------ Dataset ------

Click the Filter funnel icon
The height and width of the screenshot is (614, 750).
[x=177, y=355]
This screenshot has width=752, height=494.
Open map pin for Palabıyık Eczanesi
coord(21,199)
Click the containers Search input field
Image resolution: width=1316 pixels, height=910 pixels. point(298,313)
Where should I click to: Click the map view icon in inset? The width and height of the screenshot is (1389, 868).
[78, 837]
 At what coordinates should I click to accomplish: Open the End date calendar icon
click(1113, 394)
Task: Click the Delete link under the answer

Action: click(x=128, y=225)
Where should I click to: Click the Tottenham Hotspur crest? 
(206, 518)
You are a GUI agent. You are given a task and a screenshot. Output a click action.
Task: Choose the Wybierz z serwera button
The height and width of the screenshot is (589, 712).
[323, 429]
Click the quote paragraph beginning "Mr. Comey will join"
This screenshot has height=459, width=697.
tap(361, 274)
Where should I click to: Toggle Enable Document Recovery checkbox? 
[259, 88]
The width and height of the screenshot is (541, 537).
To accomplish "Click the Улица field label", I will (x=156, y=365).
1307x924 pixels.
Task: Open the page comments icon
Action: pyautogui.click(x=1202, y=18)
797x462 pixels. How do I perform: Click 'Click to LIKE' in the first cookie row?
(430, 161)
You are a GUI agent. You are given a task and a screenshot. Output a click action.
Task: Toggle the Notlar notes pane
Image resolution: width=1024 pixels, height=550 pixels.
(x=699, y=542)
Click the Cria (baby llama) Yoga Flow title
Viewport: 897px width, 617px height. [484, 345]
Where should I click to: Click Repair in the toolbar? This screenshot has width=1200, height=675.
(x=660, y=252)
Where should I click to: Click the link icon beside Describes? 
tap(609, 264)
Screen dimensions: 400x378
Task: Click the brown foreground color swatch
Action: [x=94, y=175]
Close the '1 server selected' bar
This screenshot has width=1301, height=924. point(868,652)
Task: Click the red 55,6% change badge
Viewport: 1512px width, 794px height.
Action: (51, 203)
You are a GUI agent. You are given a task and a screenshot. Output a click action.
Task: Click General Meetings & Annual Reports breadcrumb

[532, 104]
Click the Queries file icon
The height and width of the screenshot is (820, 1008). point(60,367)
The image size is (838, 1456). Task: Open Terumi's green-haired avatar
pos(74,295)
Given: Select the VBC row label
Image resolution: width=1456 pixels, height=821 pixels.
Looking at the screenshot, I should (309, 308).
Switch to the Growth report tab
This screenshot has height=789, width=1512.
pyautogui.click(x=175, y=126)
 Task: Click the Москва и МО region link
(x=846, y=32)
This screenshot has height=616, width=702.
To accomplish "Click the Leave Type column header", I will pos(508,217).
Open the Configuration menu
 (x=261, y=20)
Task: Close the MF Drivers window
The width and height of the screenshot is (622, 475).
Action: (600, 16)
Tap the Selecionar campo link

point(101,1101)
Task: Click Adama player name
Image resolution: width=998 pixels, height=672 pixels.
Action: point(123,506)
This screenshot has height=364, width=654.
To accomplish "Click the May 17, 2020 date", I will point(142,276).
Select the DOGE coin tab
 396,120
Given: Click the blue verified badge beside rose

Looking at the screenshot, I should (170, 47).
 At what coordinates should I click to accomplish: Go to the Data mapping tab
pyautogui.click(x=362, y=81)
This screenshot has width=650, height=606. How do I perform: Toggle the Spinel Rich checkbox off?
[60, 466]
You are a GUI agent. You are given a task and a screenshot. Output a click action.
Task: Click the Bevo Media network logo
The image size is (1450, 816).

------

Transcribe every one of the items above exactly as it appears.

◆ Task result
Click the Filter funnel icon
The height and width of the screenshot is (614, 750).
[x=177, y=355]
This screenshot has width=752, height=494.
Open map pin for Palabıyık Eczanesi
coord(21,199)
Click the containers Search input field
Image resolution: width=1316 pixels, height=910 pixels. point(298,313)
Where should I click to: Click the map view icon in inset? The width and height of the screenshot is (1389, 868).
[78, 837]
 At what coordinates should I click to accomplish: Open the End date calendar icon
click(1113, 394)
Task: Click the Delete link under the answer

Action: click(x=128, y=225)
Where should I click to: Click the Tottenham Hotspur crest? 
(206, 518)
You are a GUI agent. You are given a task and a screenshot. Output a click action.
Task: Choose the Wybierz z serwera button
The height and width of the screenshot is (589, 712).
[323, 429]
Click the quote paragraph beginning "Mr. Comey will join"
This screenshot has height=459, width=697.
tap(361, 274)
Where should I click to: Toggle Enable Document Recovery checkbox? 
[259, 88]
The width and height of the screenshot is (541, 537).
To accomplish "Click the Улица field label", I will (x=156, y=365).
1307x924 pixels.
Task: Open the page comments icon
Action: pyautogui.click(x=1202, y=18)
797x462 pixels. How do I perform: Click 'Click to LIKE' in the first cookie row?
(430, 161)
You are a GUI agent. You are given a task and a screenshot. Output a click action.
Task: Toggle the Notlar notes pane
Image resolution: width=1024 pixels, height=550 pixels.
(x=699, y=542)
Click the Cria (baby llama) Yoga Flow title
Viewport: 897px width, 617px height. [484, 345]
Where should I click to: Click Repair in the toolbar? This screenshot has width=1200, height=675.
(x=660, y=252)
Where should I click to: Click the link icon beside Describes? 
tap(609, 264)
Screen dimensions: 400x378
Task: Click the brown foreground color swatch
Action: [x=94, y=175]
Close the '1 server selected' bar
This screenshot has width=1301, height=924. point(868,652)
Task: Click the red 55,6% change badge
Viewport: 1512px width, 794px height.
Action: (51, 203)
You are a GUI agent. You are given a task and a screenshot. Output a click action.
Task: Click General Meetings & Annual Reports breadcrumb

[532, 104]
Click the Queries file icon
The height and width of the screenshot is (820, 1008). point(60,367)
The image size is (838, 1456). Task: Open Terumi's green-haired avatar
pos(74,295)
Given: Select the VBC row label
Image resolution: width=1456 pixels, height=821 pixels.
Looking at the screenshot, I should (309, 308).
Switch to the Growth report tab
This screenshot has height=789, width=1512.
pyautogui.click(x=175, y=126)
 Task: Click the Москва и МО region link
(x=846, y=32)
This screenshot has height=616, width=702.
To accomplish "Click the Leave Type column header", I will pos(508,217).
Open the Configuration menu
 (x=261, y=20)
Task: Close the MF Drivers window
The width and height of the screenshot is (622, 475).
Action: (600, 16)
Tap the Selecionar campo link

point(101,1101)
Task: Click Adama player name
Image resolution: width=998 pixels, height=672 pixels.
Action: point(123,506)
This screenshot has height=364, width=654.
To accomplish "Click the May 17, 2020 date", I will point(142,276).
Select the DOGE coin tab
 396,120
Given: Click the blue verified badge beside rose

Looking at the screenshot, I should (170, 47).
 At what coordinates should I click to accomplish: Go to the Data mapping tab
pyautogui.click(x=362, y=81)
This screenshot has width=650, height=606. How do I perform: Toggle the Spinel Rich checkbox off?
[60, 466]
You are a GUI agent. You are given a task and a screenshot. Output a click action.
Task: Click the Bevo Media network logo
The image size is (1450, 816).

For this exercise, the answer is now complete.